> _MATERIAL TO PROCESS_
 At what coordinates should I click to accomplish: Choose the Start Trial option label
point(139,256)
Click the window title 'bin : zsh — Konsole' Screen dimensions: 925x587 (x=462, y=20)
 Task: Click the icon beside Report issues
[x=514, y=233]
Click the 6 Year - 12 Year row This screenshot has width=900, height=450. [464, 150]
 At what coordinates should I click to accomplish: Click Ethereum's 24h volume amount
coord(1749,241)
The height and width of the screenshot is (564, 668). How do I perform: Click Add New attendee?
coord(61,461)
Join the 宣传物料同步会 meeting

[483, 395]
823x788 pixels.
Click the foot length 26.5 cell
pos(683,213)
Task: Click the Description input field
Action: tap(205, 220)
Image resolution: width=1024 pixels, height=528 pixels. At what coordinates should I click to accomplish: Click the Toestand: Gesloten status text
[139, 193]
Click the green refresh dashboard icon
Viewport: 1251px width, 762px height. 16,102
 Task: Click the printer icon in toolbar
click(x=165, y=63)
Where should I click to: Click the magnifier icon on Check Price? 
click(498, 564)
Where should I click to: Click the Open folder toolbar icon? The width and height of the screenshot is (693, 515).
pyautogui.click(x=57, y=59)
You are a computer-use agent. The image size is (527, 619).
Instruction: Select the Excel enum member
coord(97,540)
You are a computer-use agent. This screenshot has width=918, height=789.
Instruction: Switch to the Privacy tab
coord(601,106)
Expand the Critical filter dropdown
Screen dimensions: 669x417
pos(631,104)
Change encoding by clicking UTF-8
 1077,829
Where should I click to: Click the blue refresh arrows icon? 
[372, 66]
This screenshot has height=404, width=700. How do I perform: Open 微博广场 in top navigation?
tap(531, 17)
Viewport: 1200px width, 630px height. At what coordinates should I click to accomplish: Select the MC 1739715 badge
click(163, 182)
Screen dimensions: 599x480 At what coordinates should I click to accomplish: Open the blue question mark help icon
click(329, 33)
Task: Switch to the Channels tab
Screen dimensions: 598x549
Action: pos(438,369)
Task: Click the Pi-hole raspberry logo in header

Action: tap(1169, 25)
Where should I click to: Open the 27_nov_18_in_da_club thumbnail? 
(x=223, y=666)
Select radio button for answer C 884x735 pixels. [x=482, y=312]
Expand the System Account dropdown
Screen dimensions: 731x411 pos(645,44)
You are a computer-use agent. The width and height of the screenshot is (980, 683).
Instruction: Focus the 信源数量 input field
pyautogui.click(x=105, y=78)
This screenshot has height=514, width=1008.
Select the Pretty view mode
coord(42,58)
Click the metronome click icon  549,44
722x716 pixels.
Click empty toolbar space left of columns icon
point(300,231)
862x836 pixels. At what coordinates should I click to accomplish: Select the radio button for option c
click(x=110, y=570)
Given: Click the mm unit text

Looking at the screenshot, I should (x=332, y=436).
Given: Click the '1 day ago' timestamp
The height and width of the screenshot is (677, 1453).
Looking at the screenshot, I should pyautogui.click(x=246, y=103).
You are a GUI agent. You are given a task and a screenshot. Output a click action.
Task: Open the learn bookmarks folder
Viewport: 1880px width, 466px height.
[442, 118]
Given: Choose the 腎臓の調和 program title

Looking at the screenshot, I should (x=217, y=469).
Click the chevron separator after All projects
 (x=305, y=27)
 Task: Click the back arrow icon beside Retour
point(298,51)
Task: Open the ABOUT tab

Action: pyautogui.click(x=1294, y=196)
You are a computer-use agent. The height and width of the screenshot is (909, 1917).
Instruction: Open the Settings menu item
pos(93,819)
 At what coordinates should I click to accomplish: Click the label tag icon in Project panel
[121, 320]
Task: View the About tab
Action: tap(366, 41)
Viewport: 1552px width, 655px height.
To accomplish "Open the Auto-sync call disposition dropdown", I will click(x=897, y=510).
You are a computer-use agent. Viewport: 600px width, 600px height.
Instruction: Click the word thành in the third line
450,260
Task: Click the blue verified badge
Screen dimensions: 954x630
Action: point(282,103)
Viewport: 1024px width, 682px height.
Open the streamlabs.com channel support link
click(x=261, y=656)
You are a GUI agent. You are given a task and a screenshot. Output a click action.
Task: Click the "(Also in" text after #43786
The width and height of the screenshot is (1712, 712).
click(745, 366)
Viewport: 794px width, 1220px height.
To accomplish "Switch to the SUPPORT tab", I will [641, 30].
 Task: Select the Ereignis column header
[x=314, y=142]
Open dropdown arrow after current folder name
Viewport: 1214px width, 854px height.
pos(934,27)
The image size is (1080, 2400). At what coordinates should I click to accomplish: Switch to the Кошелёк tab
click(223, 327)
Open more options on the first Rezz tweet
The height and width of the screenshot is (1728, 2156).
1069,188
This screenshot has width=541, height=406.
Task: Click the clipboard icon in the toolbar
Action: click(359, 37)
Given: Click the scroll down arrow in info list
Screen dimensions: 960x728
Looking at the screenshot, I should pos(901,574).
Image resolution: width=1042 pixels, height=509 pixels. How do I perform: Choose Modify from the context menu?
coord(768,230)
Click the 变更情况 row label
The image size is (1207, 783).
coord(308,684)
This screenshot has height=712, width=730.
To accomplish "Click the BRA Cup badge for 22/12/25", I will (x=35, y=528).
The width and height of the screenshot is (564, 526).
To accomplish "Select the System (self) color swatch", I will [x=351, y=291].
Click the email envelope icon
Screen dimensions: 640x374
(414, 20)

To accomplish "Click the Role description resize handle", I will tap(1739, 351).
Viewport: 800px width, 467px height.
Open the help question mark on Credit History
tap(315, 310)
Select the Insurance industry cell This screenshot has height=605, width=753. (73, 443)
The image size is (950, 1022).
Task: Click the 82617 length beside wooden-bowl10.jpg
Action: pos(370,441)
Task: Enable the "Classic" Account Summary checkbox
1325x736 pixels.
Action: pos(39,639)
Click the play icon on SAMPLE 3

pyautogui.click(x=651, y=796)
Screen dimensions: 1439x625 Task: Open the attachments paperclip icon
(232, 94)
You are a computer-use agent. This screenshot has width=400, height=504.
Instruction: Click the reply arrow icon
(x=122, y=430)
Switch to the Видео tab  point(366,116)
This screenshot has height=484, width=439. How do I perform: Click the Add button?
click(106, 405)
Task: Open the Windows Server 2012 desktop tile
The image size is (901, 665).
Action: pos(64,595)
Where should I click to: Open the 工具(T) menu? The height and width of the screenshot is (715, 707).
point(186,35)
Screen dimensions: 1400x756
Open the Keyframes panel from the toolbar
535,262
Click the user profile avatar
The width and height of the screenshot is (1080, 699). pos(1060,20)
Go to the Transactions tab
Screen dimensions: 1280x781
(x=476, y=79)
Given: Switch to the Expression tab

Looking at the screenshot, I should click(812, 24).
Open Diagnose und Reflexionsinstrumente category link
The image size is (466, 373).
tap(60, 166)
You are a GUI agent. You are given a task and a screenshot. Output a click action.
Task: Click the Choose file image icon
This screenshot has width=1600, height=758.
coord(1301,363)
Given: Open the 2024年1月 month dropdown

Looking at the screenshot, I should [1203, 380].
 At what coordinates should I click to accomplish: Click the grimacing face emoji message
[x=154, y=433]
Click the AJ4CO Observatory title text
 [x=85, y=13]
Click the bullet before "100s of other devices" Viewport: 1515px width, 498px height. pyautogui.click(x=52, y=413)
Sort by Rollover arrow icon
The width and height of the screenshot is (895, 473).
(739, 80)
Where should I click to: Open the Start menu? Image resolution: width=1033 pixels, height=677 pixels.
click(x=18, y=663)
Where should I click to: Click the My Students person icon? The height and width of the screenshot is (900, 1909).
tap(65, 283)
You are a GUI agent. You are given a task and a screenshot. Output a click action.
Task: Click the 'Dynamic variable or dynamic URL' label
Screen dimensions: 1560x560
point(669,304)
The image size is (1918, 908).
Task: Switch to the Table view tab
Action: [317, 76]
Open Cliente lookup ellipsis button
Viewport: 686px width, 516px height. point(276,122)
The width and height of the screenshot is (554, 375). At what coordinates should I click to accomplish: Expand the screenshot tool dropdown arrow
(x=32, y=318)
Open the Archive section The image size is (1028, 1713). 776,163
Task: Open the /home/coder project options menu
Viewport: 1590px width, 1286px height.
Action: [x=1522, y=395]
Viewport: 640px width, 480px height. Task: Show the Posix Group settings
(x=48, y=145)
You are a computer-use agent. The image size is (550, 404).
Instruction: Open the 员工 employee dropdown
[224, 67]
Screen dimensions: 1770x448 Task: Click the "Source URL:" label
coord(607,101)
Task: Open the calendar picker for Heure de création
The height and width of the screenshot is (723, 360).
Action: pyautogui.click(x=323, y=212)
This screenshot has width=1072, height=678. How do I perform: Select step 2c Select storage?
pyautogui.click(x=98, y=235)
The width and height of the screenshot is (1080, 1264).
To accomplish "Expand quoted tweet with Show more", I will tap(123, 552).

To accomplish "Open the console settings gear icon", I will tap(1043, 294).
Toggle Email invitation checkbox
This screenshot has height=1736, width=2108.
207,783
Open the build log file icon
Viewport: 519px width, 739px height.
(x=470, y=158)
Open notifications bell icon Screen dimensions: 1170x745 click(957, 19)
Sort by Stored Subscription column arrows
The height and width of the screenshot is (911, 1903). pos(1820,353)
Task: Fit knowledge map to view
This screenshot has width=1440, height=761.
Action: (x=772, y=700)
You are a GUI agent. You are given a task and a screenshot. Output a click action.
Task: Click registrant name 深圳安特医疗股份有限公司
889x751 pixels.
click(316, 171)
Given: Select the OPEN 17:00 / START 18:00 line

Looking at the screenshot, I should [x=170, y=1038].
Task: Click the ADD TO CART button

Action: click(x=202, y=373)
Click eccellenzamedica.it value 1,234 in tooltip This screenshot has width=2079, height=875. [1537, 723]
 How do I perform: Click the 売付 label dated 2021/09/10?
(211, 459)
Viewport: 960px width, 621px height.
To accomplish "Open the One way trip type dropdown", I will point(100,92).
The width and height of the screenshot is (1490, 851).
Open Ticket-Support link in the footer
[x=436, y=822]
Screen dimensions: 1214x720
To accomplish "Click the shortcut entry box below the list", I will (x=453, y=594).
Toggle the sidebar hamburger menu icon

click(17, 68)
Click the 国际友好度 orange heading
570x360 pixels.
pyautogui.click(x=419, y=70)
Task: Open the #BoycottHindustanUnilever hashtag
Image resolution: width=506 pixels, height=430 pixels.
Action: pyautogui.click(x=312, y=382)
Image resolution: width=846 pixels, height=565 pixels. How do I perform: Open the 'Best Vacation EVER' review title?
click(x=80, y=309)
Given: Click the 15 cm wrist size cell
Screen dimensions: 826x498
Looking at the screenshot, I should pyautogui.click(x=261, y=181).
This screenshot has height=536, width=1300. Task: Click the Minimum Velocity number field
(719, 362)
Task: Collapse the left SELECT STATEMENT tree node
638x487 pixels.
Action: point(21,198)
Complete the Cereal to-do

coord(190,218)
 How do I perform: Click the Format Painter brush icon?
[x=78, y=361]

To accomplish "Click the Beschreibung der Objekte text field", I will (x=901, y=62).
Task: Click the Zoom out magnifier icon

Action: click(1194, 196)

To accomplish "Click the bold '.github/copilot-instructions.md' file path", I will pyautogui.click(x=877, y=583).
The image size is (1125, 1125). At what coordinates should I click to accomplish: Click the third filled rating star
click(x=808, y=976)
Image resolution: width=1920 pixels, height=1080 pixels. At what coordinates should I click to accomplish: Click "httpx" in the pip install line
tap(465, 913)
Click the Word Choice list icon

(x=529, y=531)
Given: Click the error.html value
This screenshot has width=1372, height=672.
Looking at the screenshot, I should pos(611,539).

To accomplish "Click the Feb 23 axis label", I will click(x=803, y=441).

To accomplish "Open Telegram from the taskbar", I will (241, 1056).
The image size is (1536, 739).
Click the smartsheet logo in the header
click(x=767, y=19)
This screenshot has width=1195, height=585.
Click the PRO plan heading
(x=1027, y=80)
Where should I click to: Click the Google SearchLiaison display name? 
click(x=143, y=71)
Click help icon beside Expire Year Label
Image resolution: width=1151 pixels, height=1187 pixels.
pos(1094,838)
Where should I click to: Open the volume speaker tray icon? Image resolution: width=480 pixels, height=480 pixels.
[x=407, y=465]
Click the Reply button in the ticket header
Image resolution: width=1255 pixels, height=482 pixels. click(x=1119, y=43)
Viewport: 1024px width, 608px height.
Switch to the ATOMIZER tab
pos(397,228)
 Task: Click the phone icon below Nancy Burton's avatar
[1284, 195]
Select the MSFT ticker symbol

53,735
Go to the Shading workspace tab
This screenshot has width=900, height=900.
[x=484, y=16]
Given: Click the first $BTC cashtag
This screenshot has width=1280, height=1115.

> _WORK INSTRUCTIONS_
Return every line of the records in which the word "tweet" is found.

> _RESPONSE_
Open more options on the first Rezz tweet
To accomplish "Expand quoted tweet with Show more", I will tap(123, 552).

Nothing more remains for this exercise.